*INSTRUCTIONS FOR THE TASK:*
It is required that all of the data be written out exactly.

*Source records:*

[Start of section]

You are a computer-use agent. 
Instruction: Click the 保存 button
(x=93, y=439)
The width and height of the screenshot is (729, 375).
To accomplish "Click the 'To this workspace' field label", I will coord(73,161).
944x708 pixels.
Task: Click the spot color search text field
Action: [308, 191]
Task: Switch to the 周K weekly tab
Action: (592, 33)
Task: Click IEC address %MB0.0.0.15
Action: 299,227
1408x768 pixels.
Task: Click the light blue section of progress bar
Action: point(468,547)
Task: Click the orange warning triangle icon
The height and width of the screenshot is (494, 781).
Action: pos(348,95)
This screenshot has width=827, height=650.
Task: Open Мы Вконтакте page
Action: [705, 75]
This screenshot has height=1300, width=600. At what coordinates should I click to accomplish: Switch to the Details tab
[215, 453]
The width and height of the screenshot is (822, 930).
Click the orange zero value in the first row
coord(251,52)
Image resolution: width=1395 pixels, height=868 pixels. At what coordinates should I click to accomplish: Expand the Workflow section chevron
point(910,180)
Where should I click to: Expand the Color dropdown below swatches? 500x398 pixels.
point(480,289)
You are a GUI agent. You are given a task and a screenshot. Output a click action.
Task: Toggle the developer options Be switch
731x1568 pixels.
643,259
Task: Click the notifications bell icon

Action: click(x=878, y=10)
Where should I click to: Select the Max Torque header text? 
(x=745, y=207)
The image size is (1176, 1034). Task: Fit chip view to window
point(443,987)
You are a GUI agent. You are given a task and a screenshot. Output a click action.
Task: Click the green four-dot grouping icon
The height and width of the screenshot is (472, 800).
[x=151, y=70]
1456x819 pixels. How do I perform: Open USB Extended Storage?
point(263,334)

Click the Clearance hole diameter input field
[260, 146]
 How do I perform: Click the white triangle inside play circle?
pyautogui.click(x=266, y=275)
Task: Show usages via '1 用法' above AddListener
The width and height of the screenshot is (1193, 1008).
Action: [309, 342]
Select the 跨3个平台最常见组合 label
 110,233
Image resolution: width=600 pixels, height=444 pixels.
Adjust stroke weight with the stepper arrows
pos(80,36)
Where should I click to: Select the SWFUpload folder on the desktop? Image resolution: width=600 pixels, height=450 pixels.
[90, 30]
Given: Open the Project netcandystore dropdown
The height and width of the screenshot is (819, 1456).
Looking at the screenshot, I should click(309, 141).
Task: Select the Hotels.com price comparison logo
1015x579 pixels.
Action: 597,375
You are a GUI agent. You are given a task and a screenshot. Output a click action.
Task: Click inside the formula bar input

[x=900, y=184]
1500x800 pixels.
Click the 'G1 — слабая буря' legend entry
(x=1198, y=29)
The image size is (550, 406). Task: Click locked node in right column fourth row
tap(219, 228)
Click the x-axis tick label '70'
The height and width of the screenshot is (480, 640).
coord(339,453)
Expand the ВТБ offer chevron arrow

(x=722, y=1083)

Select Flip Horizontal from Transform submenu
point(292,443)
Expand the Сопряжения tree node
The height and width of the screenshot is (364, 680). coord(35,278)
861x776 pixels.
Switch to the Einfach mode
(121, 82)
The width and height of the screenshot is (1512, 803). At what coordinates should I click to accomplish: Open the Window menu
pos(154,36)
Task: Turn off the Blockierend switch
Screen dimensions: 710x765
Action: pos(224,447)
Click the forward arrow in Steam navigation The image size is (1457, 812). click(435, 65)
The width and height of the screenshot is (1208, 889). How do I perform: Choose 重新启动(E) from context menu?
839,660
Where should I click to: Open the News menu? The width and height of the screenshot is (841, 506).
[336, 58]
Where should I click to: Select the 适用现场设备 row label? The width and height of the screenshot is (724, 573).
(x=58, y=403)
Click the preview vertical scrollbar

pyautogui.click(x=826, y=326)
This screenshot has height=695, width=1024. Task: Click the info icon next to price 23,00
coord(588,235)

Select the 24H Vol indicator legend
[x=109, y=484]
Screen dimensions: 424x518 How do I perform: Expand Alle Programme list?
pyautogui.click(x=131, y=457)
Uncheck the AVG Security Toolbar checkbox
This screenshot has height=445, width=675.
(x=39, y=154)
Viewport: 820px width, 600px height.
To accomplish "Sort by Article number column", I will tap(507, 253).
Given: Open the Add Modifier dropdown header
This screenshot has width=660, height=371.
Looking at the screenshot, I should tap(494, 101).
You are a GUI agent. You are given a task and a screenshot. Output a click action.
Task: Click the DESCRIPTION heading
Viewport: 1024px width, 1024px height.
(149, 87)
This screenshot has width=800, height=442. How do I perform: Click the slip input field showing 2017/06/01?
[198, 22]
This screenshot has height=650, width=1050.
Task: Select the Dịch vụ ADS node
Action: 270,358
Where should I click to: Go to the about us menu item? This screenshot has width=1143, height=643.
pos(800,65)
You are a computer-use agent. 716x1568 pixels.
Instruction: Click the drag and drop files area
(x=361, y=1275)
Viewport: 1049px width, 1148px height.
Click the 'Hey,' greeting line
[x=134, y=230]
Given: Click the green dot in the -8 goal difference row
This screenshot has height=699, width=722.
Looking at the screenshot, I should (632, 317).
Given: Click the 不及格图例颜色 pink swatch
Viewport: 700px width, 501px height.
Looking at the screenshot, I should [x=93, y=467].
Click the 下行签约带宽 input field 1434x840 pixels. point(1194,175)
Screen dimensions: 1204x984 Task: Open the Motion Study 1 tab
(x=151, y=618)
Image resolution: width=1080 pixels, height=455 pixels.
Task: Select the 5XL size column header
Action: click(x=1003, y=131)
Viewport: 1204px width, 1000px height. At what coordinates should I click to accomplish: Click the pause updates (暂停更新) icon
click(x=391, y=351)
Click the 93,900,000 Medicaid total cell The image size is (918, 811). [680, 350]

[End of section]

*SOLUTION FOR THIS PROBLEM:*
You are a computer-use agent. 
Instruction: Click the 保存 button
(x=93, y=439)
The width and height of the screenshot is (729, 375).
To accomplish "Click the 'To this workspace' field label", I will coord(73,161).
944x708 pixels.
Task: Click the spot color search text field
Action: [308, 191]
Task: Switch to the 周K weekly tab
Action: (592, 33)
Task: Click IEC address %MB0.0.0.15
Action: 299,227
1408x768 pixels.
Task: Click the light blue section of progress bar
Action: point(468,547)
Task: Click the orange warning triangle icon
The height and width of the screenshot is (494, 781).
Action: pos(348,95)
This screenshot has width=827, height=650.
Task: Open Мы Вконтакте page
Action: [705, 75]
This screenshot has height=1300, width=600. At what coordinates should I click to accomplish: Switch to the Details tab
[215, 453]
The width and height of the screenshot is (822, 930).
Click the orange zero value in the first row
coord(251,52)
Image resolution: width=1395 pixels, height=868 pixels. At what coordinates should I click to accomplish: Expand the Workflow section chevron
point(910,180)
Where should I click to: Expand the Color dropdown below swatches? 500x398 pixels.
point(480,289)
You are a GUI agent. You are given a task and a screenshot. Output a click action.
Task: Toggle the developer options Be switch
731x1568 pixels.
643,259
Task: Click the notifications bell icon

Action: click(x=878, y=10)
Where should I click to: Select the Max Torque header text? 
(x=745, y=207)
The image size is (1176, 1034). Task: Fit chip view to window
point(443,987)
You are a GUI agent. You are given a task and a screenshot. Output a click action.
Task: Click the green four-dot grouping icon
The height and width of the screenshot is (472, 800).
[x=151, y=70]
1456x819 pixels. How do I perform: Open USB Extended Storage?
point(263,334)

Click the Clearance hole diameter input field
[260, 146]
 How do I perform: Click the white triangle inside play circle?
pyautogui.click(x=266, y=275)
Task: Show usages via '1 用法' above AddListener
The width and height of the screenshot is (1193, 1008).
Action: [309, 342]
Select the 跨3个平台最常见组合 label
 110,233
Image resolution: width=600 pixels, height=444 pixels.
Adjust stroke weight with the stepper arrows
pos(80,36)
Where should I click to: Select the SWFUpload folder on the desktop? Image resolution: width=600 pixels, height=450 pixels.
[90, 30]
Given: Open the Project netcandystore dropdown
The height and width of the screenshot is (819, 1456).
Looking at the screenshot, I should click(309, 141).
Task: Select the Hotels.com price comparison logo
1015x579 pixels.
Action: 597,375
You are a GUI agent. You are given a task and a screenshot. Output a click action.
Task: Click inside the formula bar input

[x=900, y=184]
1500x800 pixels.
Click the 'G1 — слабая буря' legend entry
(x=1198, y=29)
The image size is (550, 406). Task: Click locked node in right column fourth row
tap(219, 228)
Click the x-axis tick label '70'
The height and width of the screenshot is (480, 640).
coord(339,453)
Expand the ВТБ offer chevron arrow

(x=722, y=1083)

Select Flip Horizontal from Transform submenu
point(292,443)
Expand the Сопряжения tree node
The height and width of the screenshot is (364, 680). coord(35,278)
861x776 pixels.
Switch to the Einfach mode
(121, 82)
The width and height of the screenshot is (1512, 803). At what coordinates should I click to accomplish: Open the Window menu
pos(154,36)
Task: Turn off the Blockierend switch
Screen dimensions: 710x765
Action: pos(224,447)
Click the forward arrow in Steam navigation The image size is (1457, 812). click(435, 65)
The width and height of the screenshot is (1208, 889). How do I perform: Choose 重新启动(E) from context menu?
839,660
Where should I click to: Open the News menu? The width and height of the screenshot is (841, 506).
[336, 58]
Where should I click to: Select the 适用现场设备 row label? The width and height of the screenshot is (724, 573).
(x=58, y=403)
Click the preview vertical scrollbar

pyautogui.click(x=826, y=326)
This screenshot has height=695, width=1024. Task: Click the info icon next to price 23,00
coord(588,235)

Select the 24H Vol indicator legend
[x=109, y=484]
Screen dimensions: 424x518 How do I perform: Expand Alle Programme list?
pyautogui.click(x=131, y=457)
Uncheck the AVG Security Toolbar checkbox
This screenshot has height=445, width=675.
(x=39, y=154)
Viewport: 820px width, 600px height.
To accomplish "Sort by Article number column", I will tap(507, 253).
Given: Open the Add Modifier dropdown header
This screenshot has width=660, height=371.
Looking at the screenshot, I should tap(494, 101).
You are a GUI agent. You are given a task and a screenshot. Output a click action.
Task: Click the DESCRIPTION heading
Viewport: 1024px width, 1024px height.
(149, 87)
This screenshot has width=800, height=442. How do I perform: Click the slip input field showing 2017/06/01?
[198, 22]
This screenshot has height=650, width=1050.
Task: Select the Dịch vụ ADS node
Action: 270,358
Where should I click to: Go to the about us menu item? This screenshot has width=1143, height=643.
pos(800,65)
You are a computer-use agent. 716x1568 pixels.
Instruction: Click the drag and drop files area
(x=361, y=1275)
Viewport: 1049px width, 1148px height.
Click the 'Hey,' greeting line
[x=134, y=230]
Given: Click the green dot in the -8 goal difference row
This screenshot has height=699, width=722.
Looking at the screenshot, I should (632, 317).
Given: Click the 不及格图例颜色 pink swatch
Viewport: 700px width, 501px height.
Looking at the screenshot, I should [x=93, y=467].
Click the 下行签约带宽 input field 1434x840 pixels. point(1194,175)
Screen dimensions: 1204x984 Task: Open the Motion Study 1 tab
(x=151, y=618)
Image resolution: width=1080 pixels, height=455 pixels.
Task: Select the 5XL size column header
Action: click(x=1003, y=131)
Viewport: 1204px width, 1000px height. At what coordinates should I click to accomplish: Click the pause updates (暂停更新) icon
click(x=391, y=351)
Click the 93,900,000 Medicaid total cell The image size is (918, 811). [680, 350]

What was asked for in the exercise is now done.